What I would say is that I have worked on cars which have been Glasscoated and have had to remove it to get to the paint underneath, it puts up quite a resistance where others just come off very easily. 

Also £170 is quite cheap compared to dealer prices which hover around £300 for a normal car to silly money for anything exotic.


----------



## DIESEL DAVE (Jul 26, 2007)

MidlandsCarCare said:


> Any good Dave?


Yep sure is :thumb:
Its a forerunner of most of the ceramic sealants now on sale.
I applied it the same as you do with them, no problems


----------



## Porta (Jan 3, 2007)

After 4+ months on my own car I can say I am very impressed so far.


----------



## sicko (Jun 20, 2009)

where can we buy it?


----------



## Reflectology (Jul 29, 2009)

G3 Glasscoat is one of my Ceramics that i use along with Ceramishield and is pretty much out there where durability is concerned but its expensive compared to others...not available to buy but can be applied on a pro basis by myself or Nick at Clean Detail on here....

Nick is running the G3 Glasscoat branding and I run the Williams F1 branding....

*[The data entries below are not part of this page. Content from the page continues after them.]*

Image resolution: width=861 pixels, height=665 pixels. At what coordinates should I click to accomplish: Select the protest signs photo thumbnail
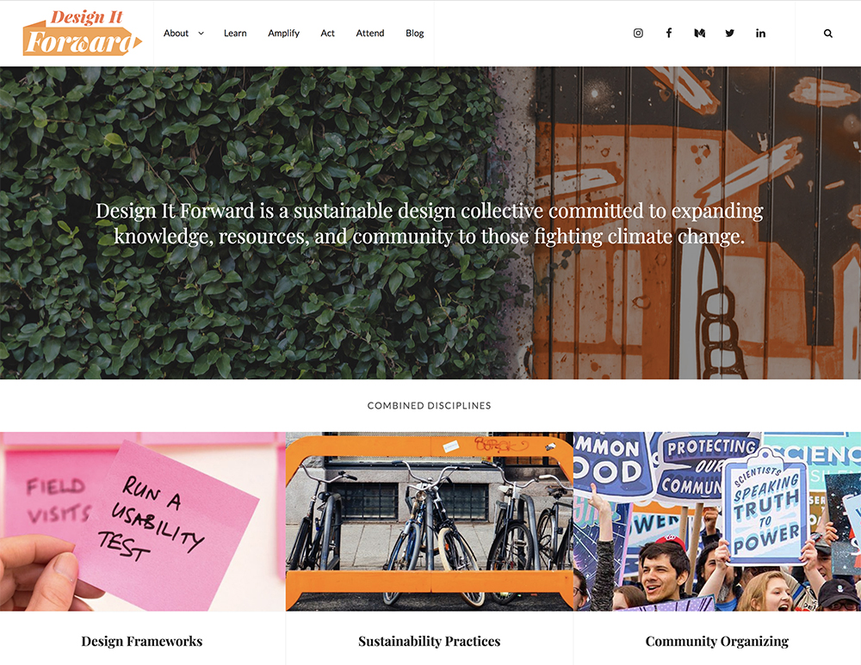click(x=717, y=521)
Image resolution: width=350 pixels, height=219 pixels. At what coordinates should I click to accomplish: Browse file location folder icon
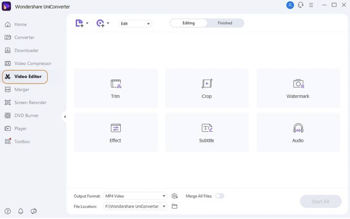175,206
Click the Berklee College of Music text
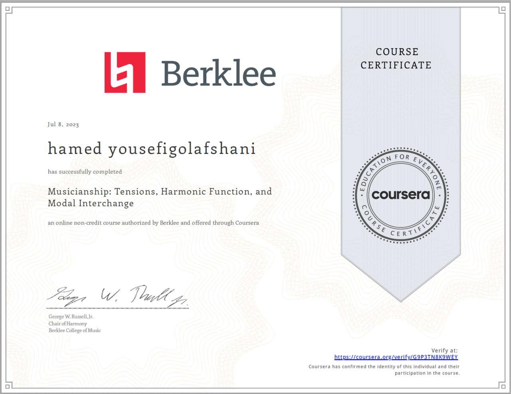 point(75,330)
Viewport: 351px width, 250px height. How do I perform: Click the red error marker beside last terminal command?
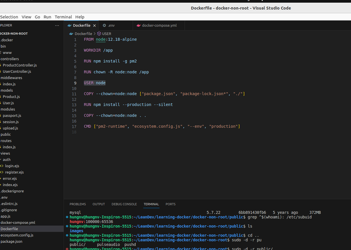pos(67,248)
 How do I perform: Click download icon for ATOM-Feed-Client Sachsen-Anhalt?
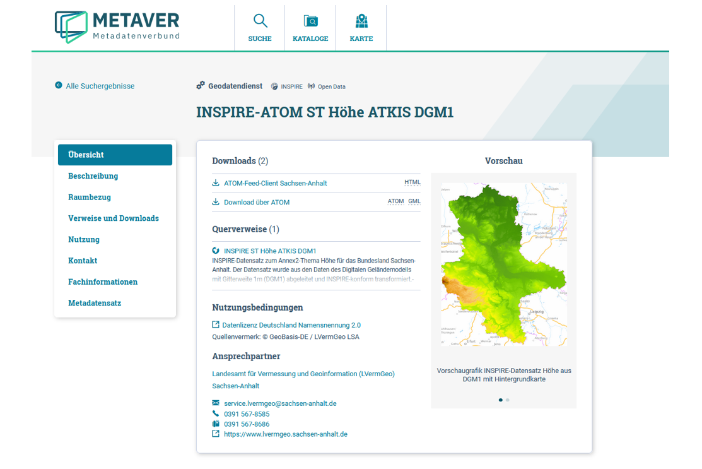pyautogui.click(x=216, y=183)
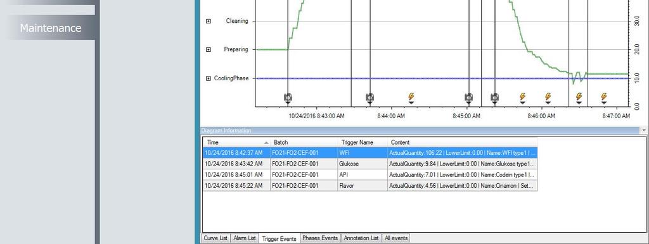Show the All events tab
The height and width of the screenshot is (244, 649).
pos(396,238)
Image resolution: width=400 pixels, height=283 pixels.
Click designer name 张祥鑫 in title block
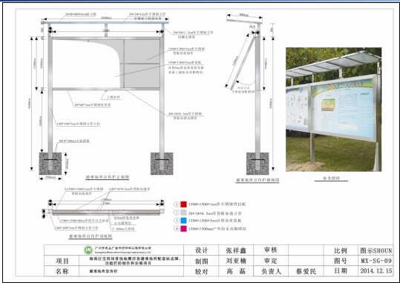click(x=236, y=250)
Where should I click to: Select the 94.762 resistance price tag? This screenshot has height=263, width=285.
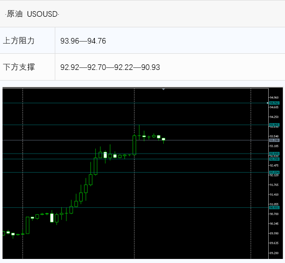coord(274,103)
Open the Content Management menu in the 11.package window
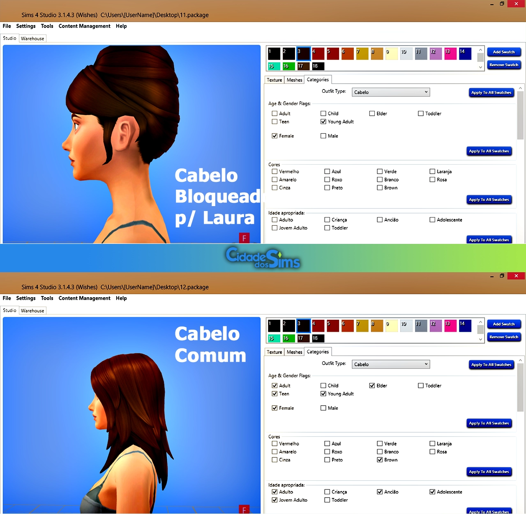526x514 pixels. 84,26
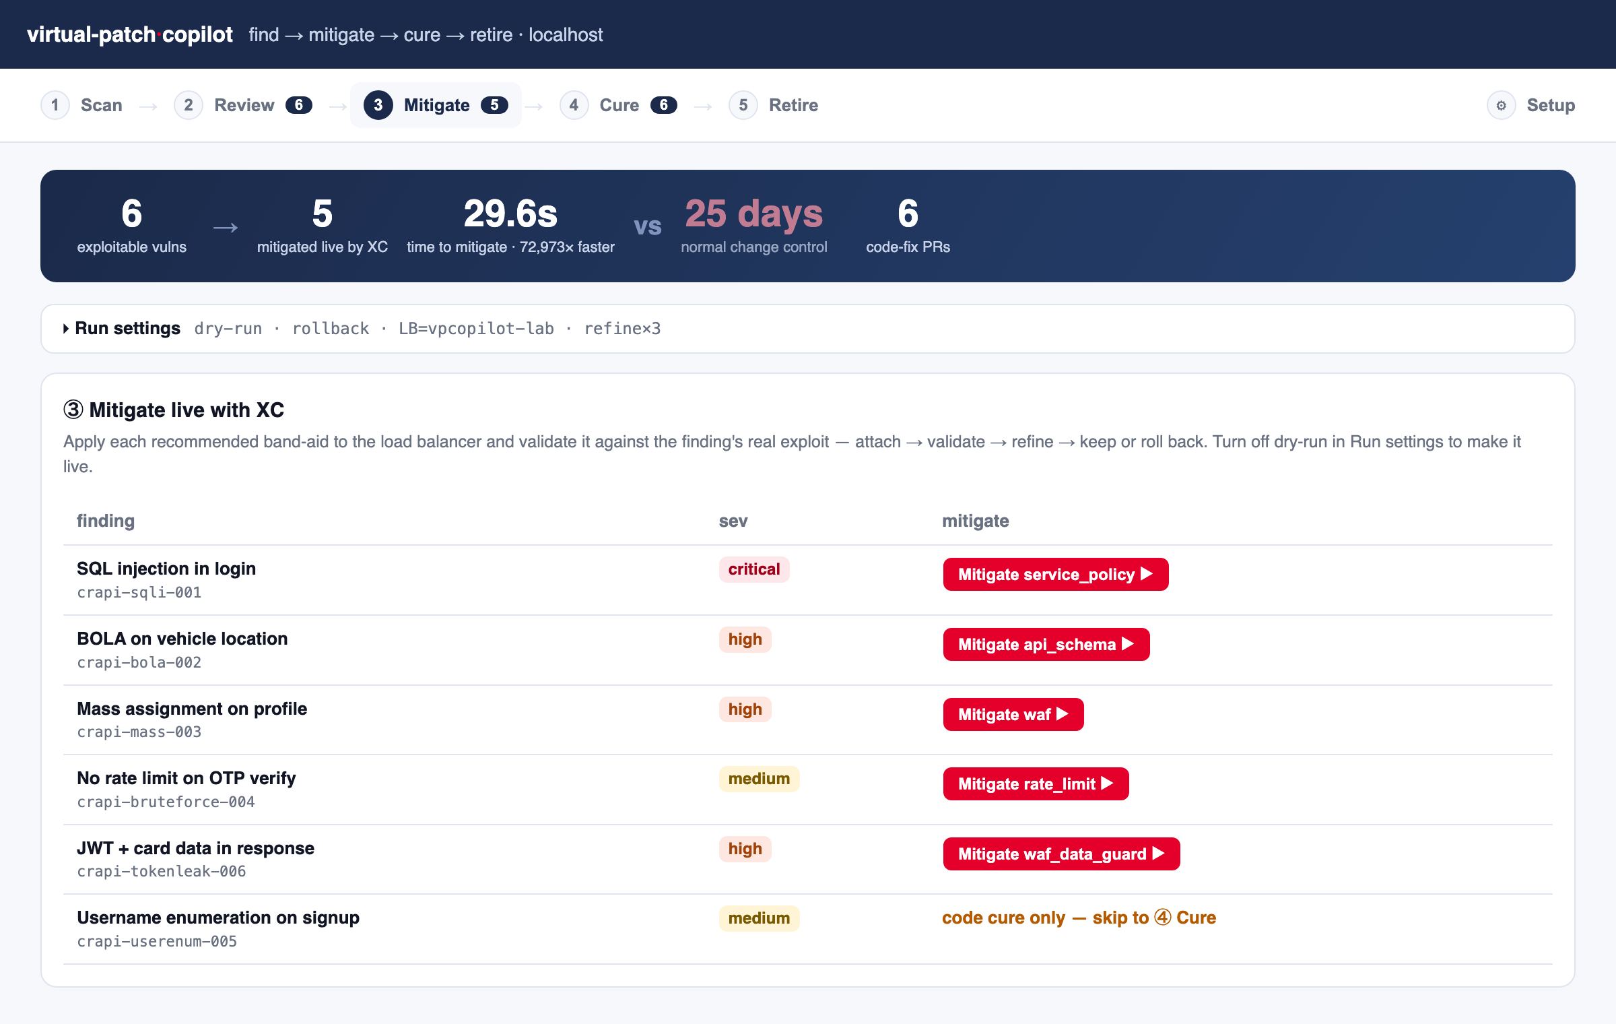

applyied it to a Bentley mid last year and a Corsa VXR around the same time....look after the Corsa on a weekly basis and to say how little is holding onto the coating is an understatement....BUT....and i may get shot down in flames the scratch resistance that is offered by these types of coatings for me is a little exaggerated....


----------



## Swift Sport 60 (Sep 24, 2011)

I apply this at work but we charge over £300 for it:doublesho
It is good stuff but ive never used it on my car even though ive got about 30 bottles of the stuff so dont know what the durability is like.


----------



## Porta (Jan 3, 2007)

Russ, can you please tell us what you think is the biggest differences between G3 and Ceramishield.


----------



## DIESEL DAVE (Jul 26, 2007)

Porta said:


> Russ, can you please tell us what you think is the biggest differences between G3 and Ceramishield.


Sorry for butting in Porta, the main difference I found was in the application because of the thicker and sticky-er G3 over the thinner easier to apply Ceramishield.


----------



## Porta (Jan 3, 2007)

DIESEL DAVE said:


> Sorry for butting in Porta, the main difference I found was in the application because of the thicker and sticky-er G3 over the thinner easier to apply Ceramishield.


Thanks, mate! Well I applied G3 very thin used a thin mf towel, similar to a paper, and used approx 15 ml on my car.


----------



## DIESEL DAVE (Jul 26, 2007)

Porta said:


> Thanks, mate! Well I applied G3 very thin used a thin mf towel, similar to a paper, and used approx 15 ml on my car.


Yeah I used a disposable type cloth wrapped around a small sponge applicator inside a disposable glove which worked well.
I`ve tried a few times with make up applicators but they`re not very good.


----------



## Reflectology (Jul 29, 2009)

Porta said:


> Russ, can you please tell us what you think is the biggest differences between G3 and Ceramishield.


difference wise I dont think there are any application wise....both will create problems if the wrong applicator or MF cloth are used....durability hard to say....I have been to a clients where G3 has been present for 5yrs and only areas that had been machined via a body shop were void of product...Ceramishield I fully believe it will stand the test of time that is stated and maybe even longer....

The thing is with these 2 though is once the bottle is opened you have to use it within a set time period...G3 Glasscoat being 24hrs....so the chap with all the bottles if they have been opened even just for a sniff they are no good....

Ceramishield I would treat the same but the chaps over at CCC HQ have recorded no issues after a few days but having said that it would all be used on 1 car for me....

All in all not much by way of difference but G3 has a higher active ceramic content hence why it costs me double to buy than Ceramishield....


----------



## Alzak (Aug 31, 2010)

So how did I know my G3 product is unsuitable for use ?? I do have one bottle but as always I opened it just to check contents ...


----------



## Reflectology (Jul 29, 2009)

it will almost certainly be spent now mate....i made the mistake of that first time i used it....the smell will get progressively stronger than it was when first opened....it does smell at first but would start to degrade and whilst not recommended if you smell as soon as you open a bottle its almost bearable to the point of you can think about it but once it starts to go you wouldnt be able to get you nose away quick enough....not only that no guarantees on how long it will last or even the application would be....


----------



## Alzak (Aug 31, 2010)

So what kind of smell I should expect from product unsuitable to use then ??


----------



## Reflectology (Jul 29, 2009)

you wont be able to stand the smell....cant really describe the smell other than ironx multiplied by Huge amounts....


----------



## Alzak (Aug 31, 2010)

I can small a bit of ammonia from this bottle is that good or bad ...


----------



## Reflectology (Jul 29, 2009)

it will get progressively worse over time....


----------